Yuletide PDF gymnastics

Whilst browsing some reports yesterday, I noticed an unexpected detection at the top of the charts. Over the past few days, Troj/PDFJs-ER is neck and neck with Mal/Iframe-F as the most prevalent item of malware currently being detected on web sites.

A quick peek at the URLs for the PDFs reveals a whole host of new domains, just registered in the past few days. Curious, I grabbed a few samples and set about digging further into the attack…

The first thing to notice is the cunning manner in which the attackers have hidden the JavaScript within the PDF itself. We are used to the usual obfuscation tricks being used to obscure the nature of the script content, but in this case, the bulk of the malicious script is actually carried as a string, within the subject of a page annotation object!

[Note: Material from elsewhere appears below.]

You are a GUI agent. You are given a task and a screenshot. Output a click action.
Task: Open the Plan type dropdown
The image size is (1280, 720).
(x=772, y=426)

To my mind this is very much akin to the anti-emulation tricks we have seen used in malicious web pages, where the guts of the JavaScript content is stored (obfuscated) as strings within HTML elements in the page. A short stub script is then responsible for extraction and deobfuscation of the data using GetElementById(). Leafing through the Adobe JavaScript API, I suspect there are several other obfuscations for hiding script content within other PDF objects.

Back to this PDF example, a short embedded JavaScript sets about retrieving and deobfuscating this string.

Manually extracting and deobfuscating the string is fairly straightforward. This revealed a script containing yet another layer of obfuscation. This layer is mildly polymorphic across samples (changing variable and function names) but consists of a decryption loop using the infamous arguments.callee followed by a call to the function passing in the encrypted string.

Removing this layer of obfuscation got me to my goal – identification of the payload. Oddly it seems like an awful lot of effort to go to in order to hide code that targets a pretty old Adobe vulnerability (CVE-2007-5659). Though it should be noted that aside from the PDFs, these attacks also involve other components targeting other vulnerabilities such as DirectShow (CVE-2008-0015).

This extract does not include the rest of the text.